Depuis cent ans, elle a su résister à tout. Au souffle destructeur des cyclones, à l’usure du temps mais aussi et surtout à l’expansion architecturale de Saint-Barthélemy. La chapelle de Colombier trône toujours à l’endroit où ses bâtisseurs l’ont érigée. Dans la souffrance, la plupart du temps. Ce dimanche, les paroissiens de l’édifice religieux vont donc célébrer ses cent ans d’existence. Plus précisément, les cent années qui séparent la première messe célébrée en la chapelle de celle qui va se dérouler ce 26 décembre à 7 heures.
C’est en 1918 que l’histoire de la chapelle débute. Le père Irénée de Bruyn - qui a donné son nom à l’hôpital de Saint-Barth - s’inquiète de l’état de pauvreté dans lequel la population de l’île vit. Lorsqu’il se rend à Merlette, il rencontre les habitants et il lui vient une idée : celle d’entraîner la population dans la construction d’une chapelle mais aussi d’une école et d’une citerne. « Il a vu que les femmes devaient faire de longues marches pour apporter de l’eau dans le quartier », explique Françoise Gréaux qui, lorsqu’elle n’exerce pas ses talents de tisseuse de paille, collecte mille histoires sur la chapelle centenaire.
Des bâtisseurs sous le vent
Le père de Bruyn se lance dans une collecte de fonds pour financer la construction de ces trois bâtisses. Très vite, tous les habitants des quartiers environnants, c’est-à-dire sous le vent, décident de prendre part au projet. Pour fabriquer la chaux, des coraux sont pêchés en mer avant d’être brûlés. Et chacun, notamment beaucoup de femmes, s’attèlent au transport des roches et des planches vers le site de construction. Le terrain choisi appartient alors à Frédéric Blanchard. La première pierre est posée à la fin du mois d’août. « Il n’existe pas beaucoup de documents mais sur ceux que l’on trouve il est dit que la première pierre a été posée pour la fête de Sainte-Rose de Lima, raconte Françoise Gréaux. Donc ce doit être dans la vingtaine du mois d’août. » Les travaux se poursuivent pendant deux ans et, à la fin de l’année 1921, la chapelle est terminée. Juste à temps pour y célébrer la messe de Noël, le 25 décembre.
L’école balayée par Irma
Depuis, les trois édifices que sont la chapelle, l’école et la citerne n’ont pas été épargnés. « L’endroit est très exposé au vent, rappelle Françoise Gréaux. Dons la chapelle attrape tout! A chaque cyclone, elle a souffert. Tous l’ont abimée. » Néanmoins, elle a su résister, tout comme la citerne. En revanche, la vieille école a été définitivement balayée par Irma en 2017. Quant à la chapelle, elle a évolué au fil du temps.
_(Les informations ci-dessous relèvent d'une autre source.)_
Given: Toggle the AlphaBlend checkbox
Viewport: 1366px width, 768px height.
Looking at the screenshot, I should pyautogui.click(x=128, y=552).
« La chaux a été retirée, souligne Françoise Gréaux. Mais les roches sont toujours là. C’est émouvant de pouvoir les toucher en sachant que ce sont nos ancêtres qui les ont portées sur leur tête. » En 1930, bien avant les destructeurs Luis ou Irma, un clocher vient orner la chapelle qui est encore agrandie. « C’est une œuvre monumentale et il faut la préserver pour l’histoire mais aussi pour les enfants de l’île, c’est important », insiste Françoise Gréaux.
Pour être certaine que les personnes présentes à la messe de 7 heures, ce dimanche, mais aussi à ceux qui se joindront à la fête qui suivra l’éloge, elle a d’ores et déjà prévu d’afficher de nombreux documents dans la chapelle. L’objectif étant de retracer l’histoire du lieu et de l’inscrire dans la mémoire collective de Saint-Barth. « C’est un lieu de prière mais aussi de mémoire, rappelle le père Evariste, qui célèbrera la messe du dimanche. Beaucoup de gens y sont passés. Pour des mariages, des baptêmes, des obsèques. Ils sont venus crier leur joie, pleurer leur souffrance... » Ce 26 décembre, il ne fait guère de doute que la joie comme l’esprit de fête devraient occuper les pensées de chaque paroissien.